Sebuah tim dari perusahaan Proyek Oxford, telah membuat teknologi untuk membaca emosi, yang menggunakan pengetahuan tentang ekspresi wajah agar dapat mengidentifikasi perasaan manusia secara spesifik yang akan disampaikan melalui foto.


Alat ini telah dipamerkan kemarin dalam acara Microsoft's Future Decoded, dan telah dirilis dalam versi beta untuk developers. Teknologi ini akan melatih komputer untuk mengenali delapan inti emosional, seperti marah, terhina, jijik, takut, bahagia, netral, kesedihan dan terkejut.

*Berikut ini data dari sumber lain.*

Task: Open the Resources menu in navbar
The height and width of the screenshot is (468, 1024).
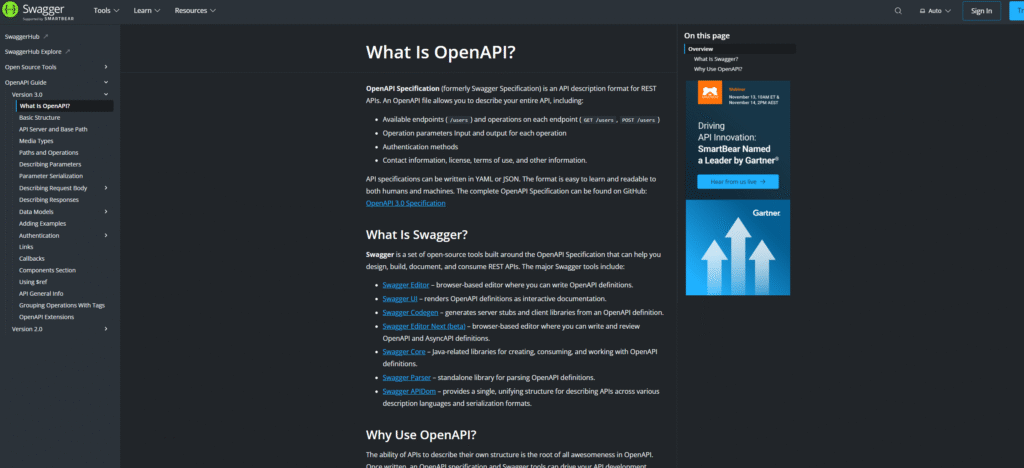Action: (x=195, y=11)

Menurut Microsoft Chief Executive, Satya Nadella, teknologi ini dapat menciptakan input dan ouput alternatif untuk membuka jalan bagi jenis baru komputer pribadi di masa mendatang. Dengan kemampuan untuk menafsirkan suasana hati pengguna, perangkat ini dapat berinteraksi dengan penggunanya dalam cara yang baru.

Meski sampai sekarang, alat ini belum dapat mengenali emosi manusia secara keseluruhan, namun teknologi ini memiliki potensi untuk dapat bekerja seperti itu di masa mendatang. Pada acara kemarin, Chris Bishop, Kepala Microsoft Research Cambridge, telah mendemokan cara alat ini bekerja pada beberapa orang dan mendemokan bagaimana setiap emosi terdaftar dalam skala nol sampai satu.

Microsoft memberikan beberapa contoh bagaimana memimpikan teknologi yang diterapkan dalam konteks dunia nyata. Para pemasar mungkin dapat menggunakannya untuk mengukur reaksi pelanggan, atau dapat juga dimasukkan ke aplikasi messaging untuk menginterpretasikan emosi dalam gambar.

Pembaca emosi manusia ini merupakan salah satu dari beberapa alat Proyek Oxford yang mampu menafsirkan kata-kata, suara atau gambar. Teknologi ini direncanakan akan rilis untuk developers dalam versi beta sebelum akhir tahun.

Selain itu, Microsoft berharap developers yang belum memiliki keahlian dalam pembelajaran mesin atau kecerdasan buatan, akan dapat menggunakan alat-alat ini untuk membangun feature tersebut ke dalam aplikasi mereka.